**Task instructions**:
Answer these questions from the abstract on new governance below, one per line:
1. How many pages long is the chapter?
2. New governance as regulatory governance is described as a departure from what kind of regulation?
3. What does the self-regulation structure of new governance rely on?

**Excerpt to read**:
[BEGIN]

New Governance as Regulatory Governance
The Oxford Handbook of Governance, David Levi-Four, ed., 2012
28 Pages Posted: 21 Nov 2012
Date Written: November 21, 2012
Abstract
New governance has emerged as a school of thought focusing on the significance of institutional design and culture for effective and legitimate regulation. This chapter analyzes the field of new governance from a regulatory perspective and examines the ways in which governments can effectively regulate markets from both a theoretical and practical lens. New governance as regulatory governance focuses on the ways that government and the private sector can successfully operate together - a distinct departure from traditional command-and-control regulation. The chapter explains the reasons for this shift away from traditional regulation toward regulatory governance and provides examples of the benefits of new governance’s approach as applied in environmental law, occupational safety, discrimination law, financial regulation, and organizational sentencing guidelines. In these contexts, the self-regulation structure of new governance relies on internal reporting, and the chapter therefore stresses the importance of private reporting to support the regulatory process. The chapter concludes by recognizing some of the limitations of regulatory governance and identifying directions for further research.

[END]

**Data provided**:
[BEGIN]

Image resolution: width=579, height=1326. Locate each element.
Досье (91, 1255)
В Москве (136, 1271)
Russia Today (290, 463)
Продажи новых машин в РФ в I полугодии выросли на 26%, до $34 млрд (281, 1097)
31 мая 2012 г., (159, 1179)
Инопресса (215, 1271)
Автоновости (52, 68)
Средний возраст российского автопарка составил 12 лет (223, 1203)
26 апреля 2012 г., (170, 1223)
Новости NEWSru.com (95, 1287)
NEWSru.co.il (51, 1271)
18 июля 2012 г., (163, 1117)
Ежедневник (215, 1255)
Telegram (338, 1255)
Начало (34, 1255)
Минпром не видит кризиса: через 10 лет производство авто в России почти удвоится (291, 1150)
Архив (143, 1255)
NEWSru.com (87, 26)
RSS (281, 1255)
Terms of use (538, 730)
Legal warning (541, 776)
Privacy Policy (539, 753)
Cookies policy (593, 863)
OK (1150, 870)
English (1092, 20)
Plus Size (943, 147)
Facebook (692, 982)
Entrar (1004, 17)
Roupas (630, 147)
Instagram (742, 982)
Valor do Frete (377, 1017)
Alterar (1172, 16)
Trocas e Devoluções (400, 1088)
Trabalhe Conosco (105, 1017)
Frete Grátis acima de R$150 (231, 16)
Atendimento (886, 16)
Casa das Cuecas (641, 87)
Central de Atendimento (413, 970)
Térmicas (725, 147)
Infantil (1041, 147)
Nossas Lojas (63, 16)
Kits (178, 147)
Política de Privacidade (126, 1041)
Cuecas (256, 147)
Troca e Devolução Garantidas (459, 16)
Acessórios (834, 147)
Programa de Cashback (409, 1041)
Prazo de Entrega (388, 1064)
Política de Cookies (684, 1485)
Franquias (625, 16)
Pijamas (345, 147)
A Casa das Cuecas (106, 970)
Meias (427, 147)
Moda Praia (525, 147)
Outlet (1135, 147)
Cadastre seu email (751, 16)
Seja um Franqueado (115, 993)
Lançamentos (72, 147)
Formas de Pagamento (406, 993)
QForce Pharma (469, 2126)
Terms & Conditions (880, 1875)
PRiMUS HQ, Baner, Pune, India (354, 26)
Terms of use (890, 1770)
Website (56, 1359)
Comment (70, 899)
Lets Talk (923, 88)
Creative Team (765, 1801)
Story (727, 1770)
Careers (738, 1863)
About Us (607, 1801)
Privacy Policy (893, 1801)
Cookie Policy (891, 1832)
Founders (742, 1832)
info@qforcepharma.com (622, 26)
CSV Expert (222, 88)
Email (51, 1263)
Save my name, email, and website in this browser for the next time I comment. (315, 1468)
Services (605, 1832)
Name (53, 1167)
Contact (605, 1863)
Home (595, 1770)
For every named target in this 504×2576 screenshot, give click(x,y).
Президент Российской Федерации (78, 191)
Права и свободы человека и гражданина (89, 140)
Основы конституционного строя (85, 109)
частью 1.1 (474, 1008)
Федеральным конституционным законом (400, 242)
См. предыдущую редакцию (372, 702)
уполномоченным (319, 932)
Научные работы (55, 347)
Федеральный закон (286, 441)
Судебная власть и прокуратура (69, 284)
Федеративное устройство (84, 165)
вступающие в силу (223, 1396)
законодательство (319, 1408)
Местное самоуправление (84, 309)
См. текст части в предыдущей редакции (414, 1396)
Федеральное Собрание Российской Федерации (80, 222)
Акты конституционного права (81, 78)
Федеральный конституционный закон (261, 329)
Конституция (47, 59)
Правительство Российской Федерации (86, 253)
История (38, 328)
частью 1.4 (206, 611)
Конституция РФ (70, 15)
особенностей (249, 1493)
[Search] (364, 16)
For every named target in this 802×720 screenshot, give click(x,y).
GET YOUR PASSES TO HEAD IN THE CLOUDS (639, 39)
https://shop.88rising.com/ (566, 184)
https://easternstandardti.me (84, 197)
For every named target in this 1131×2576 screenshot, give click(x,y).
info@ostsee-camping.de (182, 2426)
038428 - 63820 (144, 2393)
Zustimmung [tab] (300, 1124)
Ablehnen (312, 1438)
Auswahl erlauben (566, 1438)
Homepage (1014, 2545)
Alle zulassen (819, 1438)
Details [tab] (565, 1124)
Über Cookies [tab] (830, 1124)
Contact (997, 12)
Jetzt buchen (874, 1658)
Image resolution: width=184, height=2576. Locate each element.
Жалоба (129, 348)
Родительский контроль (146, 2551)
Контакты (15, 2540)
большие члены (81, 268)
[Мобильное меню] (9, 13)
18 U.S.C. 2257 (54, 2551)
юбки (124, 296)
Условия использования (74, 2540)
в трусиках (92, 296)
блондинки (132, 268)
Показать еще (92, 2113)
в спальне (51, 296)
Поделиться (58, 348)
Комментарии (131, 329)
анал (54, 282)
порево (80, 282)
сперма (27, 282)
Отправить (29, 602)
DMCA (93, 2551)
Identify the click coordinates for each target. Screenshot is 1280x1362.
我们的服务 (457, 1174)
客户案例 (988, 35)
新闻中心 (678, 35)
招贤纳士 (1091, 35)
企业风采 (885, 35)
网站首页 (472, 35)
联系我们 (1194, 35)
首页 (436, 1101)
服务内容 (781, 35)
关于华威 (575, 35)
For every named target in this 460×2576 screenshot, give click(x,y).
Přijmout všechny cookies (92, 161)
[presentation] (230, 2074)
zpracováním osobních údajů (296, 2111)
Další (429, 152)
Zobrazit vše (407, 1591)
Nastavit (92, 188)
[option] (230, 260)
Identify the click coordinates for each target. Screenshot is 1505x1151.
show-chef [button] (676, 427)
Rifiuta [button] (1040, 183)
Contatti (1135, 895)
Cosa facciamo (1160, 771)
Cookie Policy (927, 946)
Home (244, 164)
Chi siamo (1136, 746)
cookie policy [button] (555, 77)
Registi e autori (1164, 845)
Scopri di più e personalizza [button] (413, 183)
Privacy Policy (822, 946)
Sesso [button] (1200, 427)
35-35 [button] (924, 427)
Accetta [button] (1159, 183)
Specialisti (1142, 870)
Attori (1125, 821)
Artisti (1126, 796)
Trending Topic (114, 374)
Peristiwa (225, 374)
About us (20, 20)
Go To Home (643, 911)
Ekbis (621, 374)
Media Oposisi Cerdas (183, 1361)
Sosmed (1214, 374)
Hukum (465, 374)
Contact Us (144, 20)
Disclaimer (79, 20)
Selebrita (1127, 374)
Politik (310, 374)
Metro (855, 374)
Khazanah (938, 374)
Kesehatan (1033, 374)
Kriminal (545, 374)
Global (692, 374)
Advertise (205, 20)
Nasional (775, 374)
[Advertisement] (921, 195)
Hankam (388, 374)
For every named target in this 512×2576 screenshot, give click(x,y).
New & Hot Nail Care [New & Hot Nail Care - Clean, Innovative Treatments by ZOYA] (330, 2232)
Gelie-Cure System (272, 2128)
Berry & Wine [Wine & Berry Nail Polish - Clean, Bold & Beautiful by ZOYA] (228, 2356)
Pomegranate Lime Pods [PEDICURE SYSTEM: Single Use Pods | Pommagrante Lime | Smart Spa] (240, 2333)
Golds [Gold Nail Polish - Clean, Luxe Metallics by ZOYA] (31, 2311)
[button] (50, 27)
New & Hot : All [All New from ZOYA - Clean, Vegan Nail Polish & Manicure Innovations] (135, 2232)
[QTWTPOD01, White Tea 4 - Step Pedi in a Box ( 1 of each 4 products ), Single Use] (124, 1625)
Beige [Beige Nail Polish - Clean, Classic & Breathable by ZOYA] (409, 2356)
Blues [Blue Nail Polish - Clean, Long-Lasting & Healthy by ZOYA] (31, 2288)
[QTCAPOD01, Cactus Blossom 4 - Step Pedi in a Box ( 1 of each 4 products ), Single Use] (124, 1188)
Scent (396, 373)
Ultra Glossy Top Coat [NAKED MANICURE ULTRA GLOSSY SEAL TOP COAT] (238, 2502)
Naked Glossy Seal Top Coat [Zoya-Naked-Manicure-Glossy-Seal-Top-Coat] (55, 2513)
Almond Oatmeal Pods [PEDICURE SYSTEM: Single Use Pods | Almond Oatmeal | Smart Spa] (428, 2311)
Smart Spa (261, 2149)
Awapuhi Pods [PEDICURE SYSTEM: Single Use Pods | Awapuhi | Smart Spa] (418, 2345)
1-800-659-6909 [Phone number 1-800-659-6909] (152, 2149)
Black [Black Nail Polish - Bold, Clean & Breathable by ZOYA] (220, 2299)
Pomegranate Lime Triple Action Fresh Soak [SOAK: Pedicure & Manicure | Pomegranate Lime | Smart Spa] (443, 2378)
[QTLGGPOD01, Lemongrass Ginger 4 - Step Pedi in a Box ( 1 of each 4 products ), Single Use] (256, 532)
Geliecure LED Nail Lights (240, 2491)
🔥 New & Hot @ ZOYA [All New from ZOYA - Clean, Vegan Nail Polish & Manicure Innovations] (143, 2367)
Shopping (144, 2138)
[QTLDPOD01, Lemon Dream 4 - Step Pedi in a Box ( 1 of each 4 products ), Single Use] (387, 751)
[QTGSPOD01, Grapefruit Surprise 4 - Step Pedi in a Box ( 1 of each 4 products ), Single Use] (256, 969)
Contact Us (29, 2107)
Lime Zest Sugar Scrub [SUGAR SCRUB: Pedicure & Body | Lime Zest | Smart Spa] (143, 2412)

[END]

**Finished answer**:
1. 28
2. Traditional command-and-control regulation
3. Internal reporting